Perhaps most surprising was the case of Angela DeAngelis, who subsequently took the nom de guerre ‘General Gelina’ in the SLA and helped kidnap Patricia Hearst. Angela had arrived at Indiana University from a New Jersey high school where she’d been a popular young woman, cheerleading captain, and the star of many school musicals. True, at IU she fell under the influence of Gary Atwood, a student left activist whom she later married, but otherwise hers was a fairly typical college experience – joining a sorority, performing in university theater, majoring in education.
Angela DeAngelis, Indiana University ‘70
The New Left returnees included several ‘red diaper babies’** and a number from politically active liberal families; another was the son of British Laborites, members of the Labor Party. One of the conservative leaders came from a Republican activist family, while the other – who had served two tours in Vietnam – was from a family whose members had served in previous wars. The offspring of all these legacies went on to make waves on the placid surface of Indiana University and later in society at large. In contrast, the extremist SLA dramatically crashed and burned, so to speak, during the ‘70s. Only one member remains in prison serving a life sentence, while others who have served time keep a low profile.
The one outlier among the IU New Left was my younger brother Jeff Sharlet (1942-1969), who, during his IU years, became a leading member of SDS, or Students for a Democratic Society. Jeff and I came from an apolitical family. Our parents probably voted Democratic, but they never revealed their preferences to us. I recall only one family ‘political’ outing. In the late ‘40s a few years after Franklin Roosevelt’s death, my mother took me – Jeff was too young – on a kind of pilgrimage from where we lived down along the Hudson River to visit the late president’s grave in the garden of the Roosevelt estate at Hyde Park NY.

• **Collected data**:
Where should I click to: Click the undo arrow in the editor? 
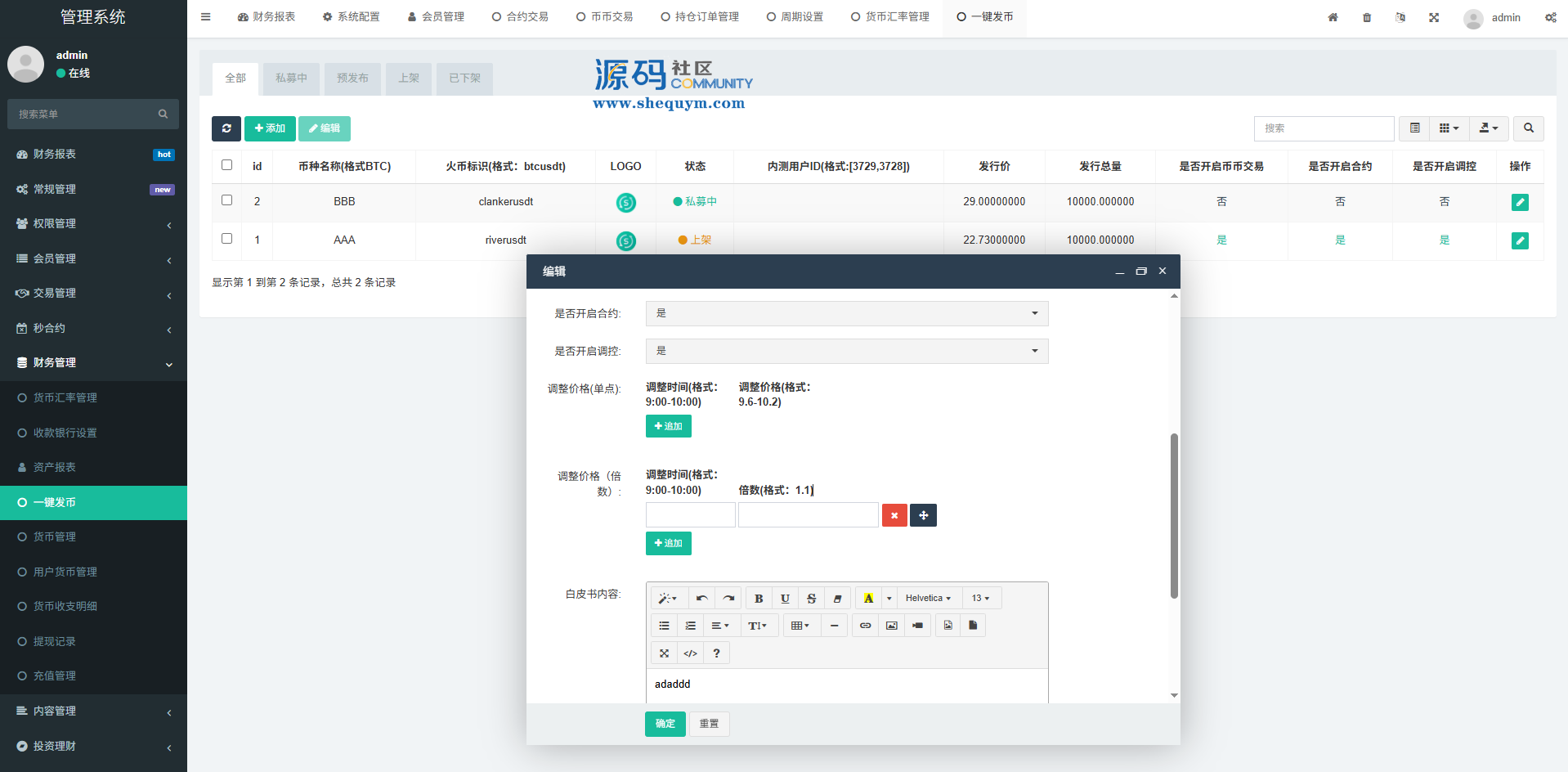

• **To do**:
(A) Answer these from the Indiana University memoir, one per line:
(i) What did Angela DeAngelis major in at Indiana University?
(ii) How many tours in Vietnam had one of the conservative leaders served?
(iii) Whose grave did the writer's mother take the writer to visit?
(B) Write the next part of the Indiana University memoir, picking up after its last sentence.

• **Results for the exercise**:
(A)
(i) Education.
(ii) Two.
(iii) Franklin Roosevelt's, at the Roosevelt estate in Hyde Park NY.

(B)
The only topics of conversation Jeff and I ever heard at table were about our parents’ business or their busy social life. No politics or political issues were discussed. I later learned why. Their business was in a town marked by partisan politics where power changed hands frequently. The key office was town assessor. The incoming administration would reward its business supporters with lower tax levies, while the assessments for those who opposed them would rise.
So Jeff and I went out into the world as political innocents. To add to our quiescence, we both attended a traditional military prep school where the politics of the day were never mentioned. No doubt it was simply assumed that the mainstream ‘50s consensus of the Eisenhower era prevailed. I left home first, eventually landing in academe where I imbibed the standard liberal politics of the professoriate, while Jeff ended up in Vietnam where disillusionment with the mission politicized him. Later at IU among the New Left, the very group now meeting decades later, he became radicalized.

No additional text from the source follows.